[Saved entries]
┄┄┄┄┄┄┄┄┄┄┄┄┄┄┄┄┄┄┄┄

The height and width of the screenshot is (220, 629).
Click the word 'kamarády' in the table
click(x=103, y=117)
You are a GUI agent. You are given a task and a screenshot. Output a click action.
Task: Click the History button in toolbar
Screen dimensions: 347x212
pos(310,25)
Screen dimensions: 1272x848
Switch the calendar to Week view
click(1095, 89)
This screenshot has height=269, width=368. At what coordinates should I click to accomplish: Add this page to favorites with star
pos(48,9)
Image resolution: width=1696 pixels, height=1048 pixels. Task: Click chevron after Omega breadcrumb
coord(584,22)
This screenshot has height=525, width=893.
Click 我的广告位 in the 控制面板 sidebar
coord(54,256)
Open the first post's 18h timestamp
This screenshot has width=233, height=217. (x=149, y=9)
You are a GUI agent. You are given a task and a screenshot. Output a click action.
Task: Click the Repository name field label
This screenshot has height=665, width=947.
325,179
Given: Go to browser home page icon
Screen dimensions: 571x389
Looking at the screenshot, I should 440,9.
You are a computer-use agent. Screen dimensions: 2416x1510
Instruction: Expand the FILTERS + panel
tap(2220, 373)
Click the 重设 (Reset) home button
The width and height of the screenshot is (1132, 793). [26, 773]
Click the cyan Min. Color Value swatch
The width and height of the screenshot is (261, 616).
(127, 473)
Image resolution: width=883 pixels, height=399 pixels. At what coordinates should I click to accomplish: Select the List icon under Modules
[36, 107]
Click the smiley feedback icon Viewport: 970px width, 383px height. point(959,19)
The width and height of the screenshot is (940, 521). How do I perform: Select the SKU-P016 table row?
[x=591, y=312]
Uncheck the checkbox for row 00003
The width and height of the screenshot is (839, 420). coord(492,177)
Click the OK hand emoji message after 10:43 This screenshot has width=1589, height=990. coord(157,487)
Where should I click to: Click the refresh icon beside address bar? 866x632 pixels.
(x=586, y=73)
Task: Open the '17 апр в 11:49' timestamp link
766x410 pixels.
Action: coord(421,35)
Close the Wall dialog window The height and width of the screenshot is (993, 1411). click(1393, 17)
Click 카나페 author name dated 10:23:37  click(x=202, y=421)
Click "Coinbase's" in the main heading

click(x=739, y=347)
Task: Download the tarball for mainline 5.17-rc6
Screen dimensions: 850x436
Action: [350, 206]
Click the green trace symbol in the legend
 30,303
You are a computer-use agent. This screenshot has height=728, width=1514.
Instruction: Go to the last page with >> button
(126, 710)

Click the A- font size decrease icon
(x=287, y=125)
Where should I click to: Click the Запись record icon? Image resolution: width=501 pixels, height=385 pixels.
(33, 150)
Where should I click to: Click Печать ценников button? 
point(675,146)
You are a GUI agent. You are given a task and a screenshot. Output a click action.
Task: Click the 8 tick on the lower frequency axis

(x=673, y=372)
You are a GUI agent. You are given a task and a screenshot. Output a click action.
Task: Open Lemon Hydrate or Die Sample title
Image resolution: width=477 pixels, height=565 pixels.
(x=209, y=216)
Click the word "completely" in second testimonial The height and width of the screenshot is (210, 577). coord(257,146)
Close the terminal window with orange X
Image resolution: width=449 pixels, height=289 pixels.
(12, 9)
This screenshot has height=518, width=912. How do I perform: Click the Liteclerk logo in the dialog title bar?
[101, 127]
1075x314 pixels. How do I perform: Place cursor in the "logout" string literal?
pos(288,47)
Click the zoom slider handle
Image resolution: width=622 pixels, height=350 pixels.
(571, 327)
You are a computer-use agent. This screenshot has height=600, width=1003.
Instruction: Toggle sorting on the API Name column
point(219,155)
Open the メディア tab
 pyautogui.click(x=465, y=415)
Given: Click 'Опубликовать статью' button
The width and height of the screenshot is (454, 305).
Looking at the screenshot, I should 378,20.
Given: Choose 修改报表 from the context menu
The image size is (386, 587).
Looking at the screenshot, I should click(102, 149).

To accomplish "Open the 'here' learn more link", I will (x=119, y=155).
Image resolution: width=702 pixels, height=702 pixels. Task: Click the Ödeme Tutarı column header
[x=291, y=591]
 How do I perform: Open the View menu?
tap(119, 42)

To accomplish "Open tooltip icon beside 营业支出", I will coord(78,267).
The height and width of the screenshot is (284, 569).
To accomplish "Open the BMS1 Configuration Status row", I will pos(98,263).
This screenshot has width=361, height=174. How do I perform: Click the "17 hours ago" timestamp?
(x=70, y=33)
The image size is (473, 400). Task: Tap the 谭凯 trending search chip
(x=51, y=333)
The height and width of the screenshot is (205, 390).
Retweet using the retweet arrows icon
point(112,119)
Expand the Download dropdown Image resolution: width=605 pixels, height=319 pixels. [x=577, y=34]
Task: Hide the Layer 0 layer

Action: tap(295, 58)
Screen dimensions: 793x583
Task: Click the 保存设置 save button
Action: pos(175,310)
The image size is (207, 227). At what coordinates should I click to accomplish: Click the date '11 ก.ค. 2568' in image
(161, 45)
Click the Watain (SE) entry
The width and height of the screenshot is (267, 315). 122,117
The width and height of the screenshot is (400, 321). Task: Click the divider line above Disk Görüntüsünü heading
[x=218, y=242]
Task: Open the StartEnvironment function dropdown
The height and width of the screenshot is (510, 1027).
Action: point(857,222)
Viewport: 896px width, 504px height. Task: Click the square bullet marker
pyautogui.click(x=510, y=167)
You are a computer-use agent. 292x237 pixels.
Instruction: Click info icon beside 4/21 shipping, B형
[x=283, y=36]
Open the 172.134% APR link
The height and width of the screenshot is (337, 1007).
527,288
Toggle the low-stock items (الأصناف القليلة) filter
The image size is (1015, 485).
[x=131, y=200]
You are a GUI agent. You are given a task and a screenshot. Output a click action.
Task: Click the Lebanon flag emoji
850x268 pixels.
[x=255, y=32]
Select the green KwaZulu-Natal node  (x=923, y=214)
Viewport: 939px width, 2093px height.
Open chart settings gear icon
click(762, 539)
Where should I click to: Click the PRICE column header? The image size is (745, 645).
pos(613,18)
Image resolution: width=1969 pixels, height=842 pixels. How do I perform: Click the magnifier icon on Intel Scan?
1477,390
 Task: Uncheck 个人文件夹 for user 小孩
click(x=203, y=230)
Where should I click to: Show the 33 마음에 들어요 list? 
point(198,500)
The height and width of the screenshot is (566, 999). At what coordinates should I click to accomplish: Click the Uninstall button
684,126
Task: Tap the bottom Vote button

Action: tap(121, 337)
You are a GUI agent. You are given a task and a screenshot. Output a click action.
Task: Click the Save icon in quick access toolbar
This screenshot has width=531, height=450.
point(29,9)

┄┄┄┄┄┄┄┄┄┄┄┄┄┄┄┄┄┄┄┄

EXERCISE OBJECTIVE
The records above should be given again in full, exactly as written.

RESPONSE AREA
The height and width of the screenshot is (220, 629).
Click the word 'kamarády' in the table
click(x=103, y=117)
You are a GUI agent. You are given a task and a screenshot. Output a click action.
Task: Click the History button in toolbar
Screen dimensions: 347x212
pos(310,25)
Screen dimensions: 1272x848
Switch the calendar to Week view
click(1095, 89)
This screenshot has height=269, width=368. At what coordinates should I click to accomplish: Add this page to favorites with star
pos(48,9)
Image resolution: width=1696 pixels, height=1048 pixels. Task: Click chevron after Omega breadcrumb
coord(584,22)
This screenshot has height=525, width=893.
Click 我的广告位 in the 控制面板 sidebar
coord(54,256)
Open the first post's 18h timestamp
This screenshot has width=233, height=217. (x=149, y=9)
You are a GUI agent. You are given a task and a screenshot. Output a click action.
Task: Click the Repository name field label
This screenshot has height=665, width=947.
325,179
Given: Go to browser home page icon
Screen dimensions: 571x389
Looking at the screenshot, I should 440,9.
You are a computer-use agent. Screen dimensions: 2416x1510
Instruction: Expand the FILTERS + panel
tap(2220, 373)
Click the 重设 (Reset) home button
The width and height of the screenshot is (1132, 793). [26, 773]
Click the cyan Min. Color Value swatch
The width and height of the screenshot is (261, 616).
(127, 473)
Image resolution: width=883 pixels, height=399 pixels. At what coordinates should I click to accomplish: Select the List icon under Modules
[36, 107]
Click the smiley feedback icon Viewport: 970px width, 383px height. point(959,19)
The width and height of the screenshot is (940, 521). How do I perform: Select the SKU-P016 table row?
[x=591, y=312]
Uncheck the checkbox for row 00003
The width and height of the screenshot is (839, 420). coord(492,177)
Click the OK hand emoji message after 10:43 This screenshot has width=1589, height=990. coord(157,487)
Where should I click to: Click the refresh icon beside address bar? 866x632 pixels.
(x=586, y=73)
Task: Open the '17 апр в 11:49' timestamp link
766x410 pixels.
Action: coord(421,35)
Close the Wall dialog window The height and width of the screenshot is (993, 1411). click(1393, 17)
Click 카나페 author name dated 10:23:37  click(x=202, y=421)
Click "Coinbase's" in the main heading

click(x=739, y=347)
Task: Download the tarball for mainline 5.17-rc6
Screen dimensions: 850x436
Action: [350, 206]
Click the green trace symbol in the legend
 30,303
You are a computer-use agent. This screenshot has height=728, width=1514.
Instruction: Go to the last page with >> button
(126, 710)

Click the A- font size decrease icon
(x=287, y=125)
Where should I click to: Click the Запись record icon? Image resolution: width=501 pixels, height=385 pixels.
(33, 150)
Where should I click to: Click Печать ценников button? 
point(675,146)
You are a GUI agent. You are given a task and a screenshot. Output a click action.
Task: Click the 8 tick on the lower frequency axis

(x=673, y=372)
You are a GUI agent. You are given a task and a screenshot. Output a click action.
Task: Open Lemon Hydrate or Die Sample title
Image resolution: width=477 pixels, height=565 pixels.
(x=209, y=216)
Click the word "completely" in second testimonial The height and width of the screenshot is (210, 577). coord(257,146)
Close the terminal window with orange X
Image resolution: width=449 pixels, height=289 pixels.
(12, 9)
This screenshot has height=518, width=912. How do I perform: Click the Liteclerk logo in the dialog title bar?
[101, 127]
1075x314 pixels. How do I perform: Place cursor in the "logout" string literal?
pos(288,47)
Click the zoom slider handle
Image resolution: width=622 pixels, height=350 pixels.
(571, 327)
You are a computer-use agent. This screenshot has height=600, width=1003.
Instruction: Toggle sorting on the API Name column
point(219,155)
Open the メディア tab
 pyautogui.click(x=465, y=415)
Given: Click 'Опубликовать статью' button
The width and height of the screenshot is (454, 305).
Looking at the screenshot, I should 378,20.
Given: Choose 修改报表 from the context menu
The image size is (386, 587).
Looking at the screenshot, I should click(102, 149).

To accomplish "Open the 'here' learn more link", I will (x=119, y=155).
Image resolution: width=702 pixels, height=702 pixels. Task: Click the Ödeme Tutarı column header
[x=291, y=591]
 How do I perform: Open the View menu?
tap(119, 42)

To accomplish "Open tooltip icon beside 营业支出", I will coord(78,267).
The height and width of the screenshot is (284, 569).
To accomplish "Open the BMS1 Configuration Status row", I will pos(98,263).
This screenshot has width=361, height=174. How do I perform: Click the "17 hours ago" timestamp?
(x=70, y=33)
The image size is (473, 400). Task: Tap the 谭凯 trending search chip
(x=51, y=333)
The height and width of the screenshot is (205, 390).
Retweet using the retweet arrows icon
point(112,119)
Expand the Download dropdown Image resolution: width=605 pixels, height=319 pixels. [x=577, y=34]
Task: Hide the Layer 0 layer

Action: tap(295, 58)
Screen dimensions: 793x583
Task: Click the 保存设置 save button
Action: pos(175,310)
The image size is (207, 227). At what coordinates should I click to accomplish: Click the date '11 ก.ค. 2568' in image
(161, 45)
Click the Watain (SE) entry
The width and height of the screenshot is (267, 315). 122,117
The width and height of the screenshot is (400, 321). Task: Click the divider line above Disk Görüntüsünü heading
[x=218, y=242]
Task: Open the StartEnvironment function dropdown
The height and width of the screenshot is (510, 1027).
Action: point(857,222)
Viewport: 896px width, 504px height. Task: Click the square bullet marker
pyautogui.click(x=510, y=167)
You are a computer-use agent. 292x237 pixels.
Instruction: Click info icon beside 4/21 shipping, B형
[x=283, y=36]
Open the 172.134% APR link
The height and width of the screenshot is (337, 1007).
527,288
Toggle the low-stock items (الأصناف القليلة) filter
The image size is (1015, 485).
[x=131, y=200]
You are a GUI agent. You are given a task and a screenshot. Output a click action.
Task: Click the Lebanon flag emoji
850x268 pixels.
[x=255, y=32]
Select the green KwaZulu-Natal node  (x=923, y=214)
Viewport: 939px width, 2093px height.
Open chart settings gear icon
click(762, 539)
Where should I click to: Click the PRICE column header? The image size is (745, 645).
pos(613,18)
Image resolution: width=1969 pixels, height=842 pixels. How do I perform: Click the magnifier icon on Intel Scan?
1477,390
 Task: Uncheck 个人文件夹 for user 小孩
click(x=203, y=230)
Where should I click to: Show the 33 마음에 들어요 list? 
point(198,500)
The height and width of the screenshot is (566, 999). At what coordinates should I click to accomplish: Click the Uninstall button
684,126
Task: Tap the bottom Vote button

Action: tap(121, 337)
You are a GUI agent. You are given a task and a screenshot. Output a click action.
Task: Click the Save icon in quick access toolbar
This screenshot has width=531, height=450.
point(29,9)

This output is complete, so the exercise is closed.